La bibliothèque libre.
Cette page a été validée par deux contributeurs.
102
LES TRAVAILLEURS DE LA MER

Rien n’est moins rare qu’un sorcier à Guernesey. Ils exercent leur profession dans certaines paroisses, et le dix-neuvième siècle n’y fait rien. Ils ont des pratiques véritablement criminelles. Ils font bouillir de l’or. Ils cueillent des herbes à minuit. Ils regardent de travers les bestiaux des gens. On les consulte ; ils se font apporter dans des bouteilles de « l’eau des malades », et on les entend dire à demi-voix : L’eau paraît bien triste. L’un d’eux un jour, en mars 1856, a constaté dans « l’eau » d’un malade sept diables. Ils sont redoutés et redoutables. Un d’eux a récemment ensorcelé un boulanger « ainsi que son four ». Un autre a la scélératesse de cacheter et sceller avec le plus grand soin des enveloppes « où il n’y a rien dedans ». Un autre va jusqu’à avoir dans sa maison sur une planche trois bouteilles étiquetées B. Ces faits monstrueux sont constatés.
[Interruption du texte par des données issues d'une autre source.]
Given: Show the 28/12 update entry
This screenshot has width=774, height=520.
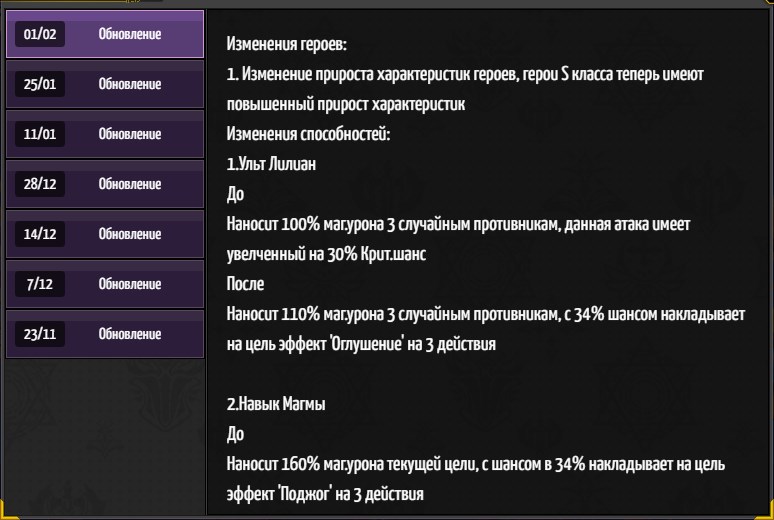Looking at the screenshot, I should point(105,184).
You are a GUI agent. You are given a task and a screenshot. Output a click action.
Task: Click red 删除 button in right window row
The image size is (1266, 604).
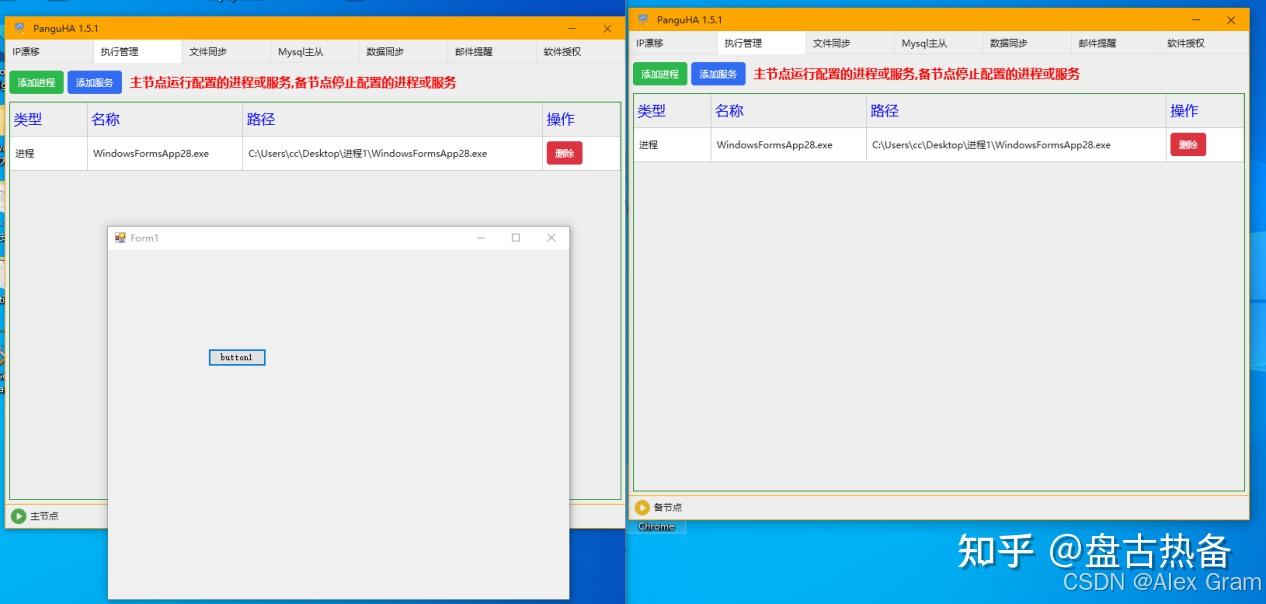tap(1188, 145)
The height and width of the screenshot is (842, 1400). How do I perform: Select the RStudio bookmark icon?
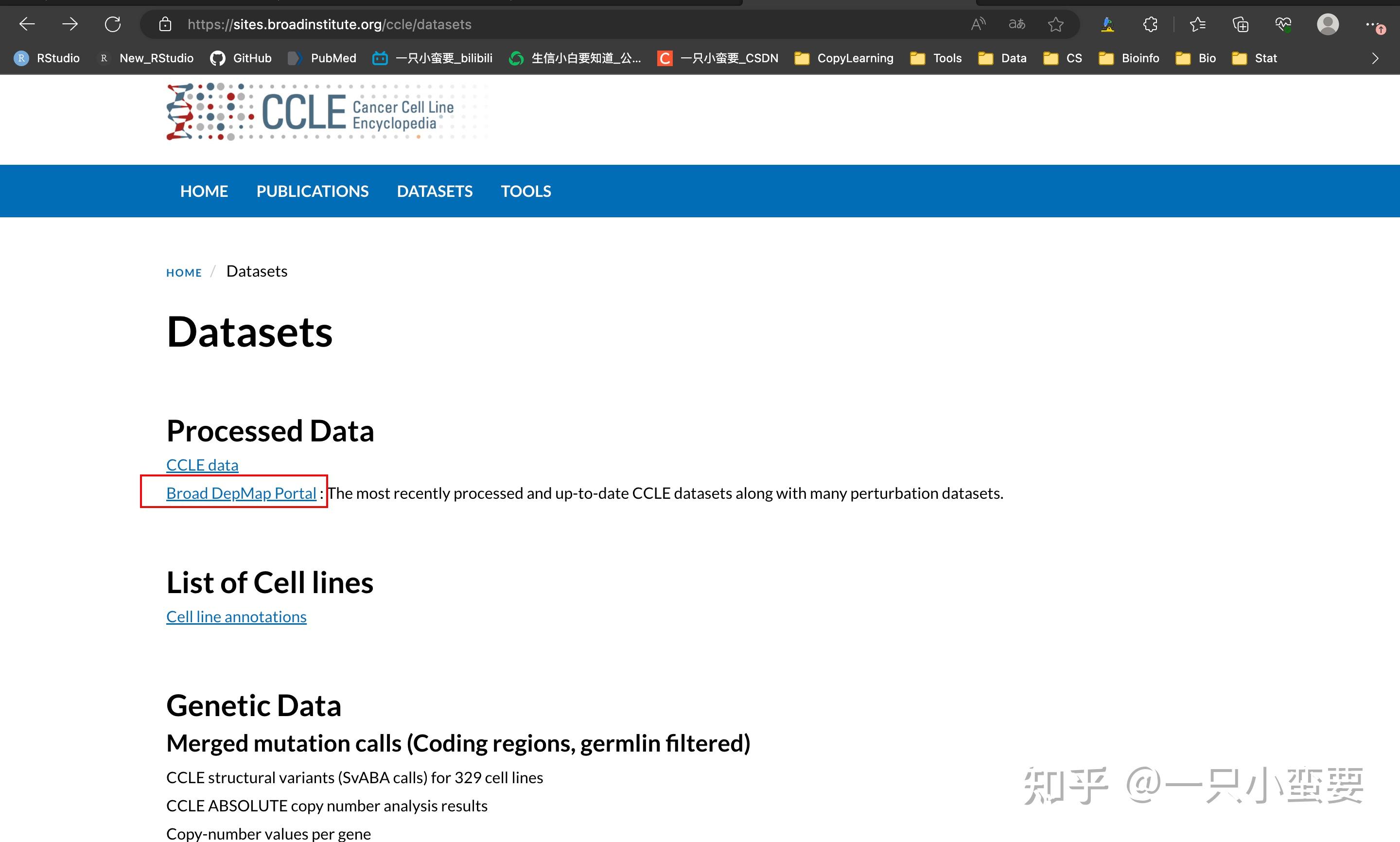tap(21, 58)
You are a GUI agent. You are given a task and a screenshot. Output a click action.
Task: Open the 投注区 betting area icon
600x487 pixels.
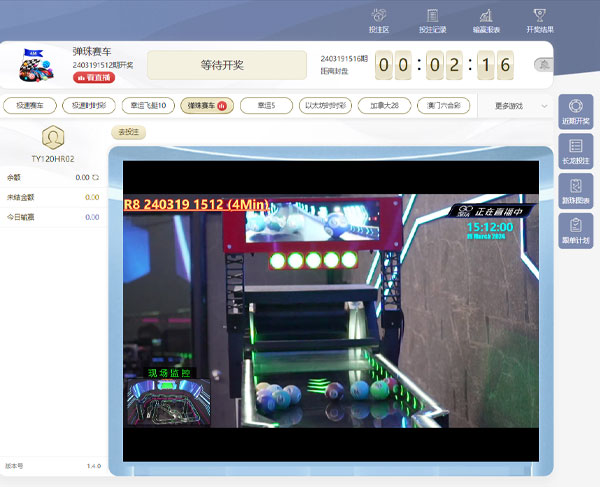pos(379,20)
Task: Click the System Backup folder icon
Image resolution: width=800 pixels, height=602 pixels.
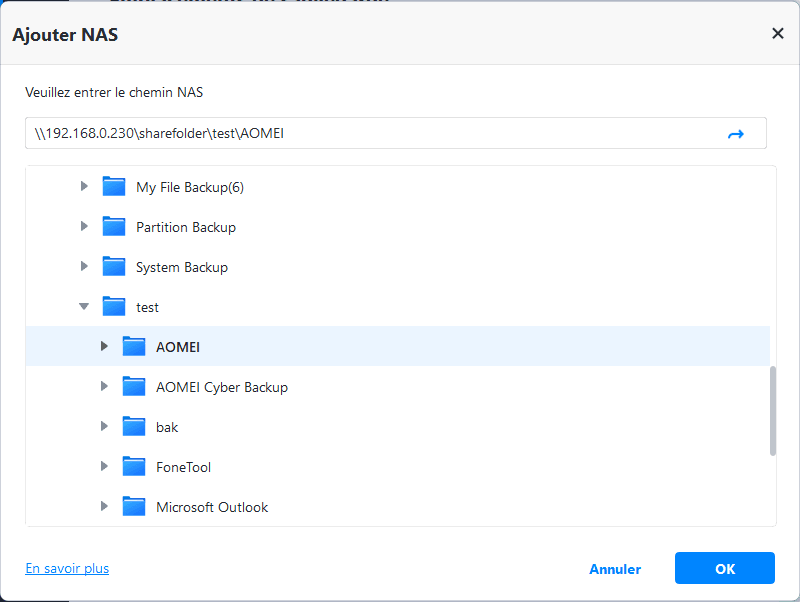Action: tap(114, 267)
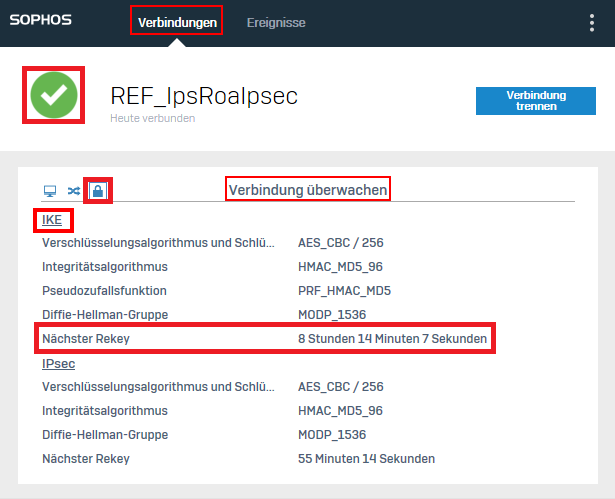Viewport: 615px width, 499px height.
Task: Select the padlock security icon
Action: point(97,190)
Quelques sorciers sont complaisants, et, pour deux ou trois guinées, prennent vos maladies. Alors ils se roulent sur leur lit en poussant des cris. Pendant qu’ils se tordent, vous dites : Tiens, je n’ai plus rien. D’autres vous guérissent de tous les maux en vous nouant un mouchoir autour du corps. Moyen si simple qu’on s’étonne que personne ne s’en soit encore avisé. Au siècle dernier la cour royale de Guernesey les mettait sur un tas de fagots, et les brûlait vifs. De nos jours elle les condamne à huit semaines de prison, quatre semaines au pain et à l’eau, et quatre semaines au secret, alternant. Amant alterna catenœ.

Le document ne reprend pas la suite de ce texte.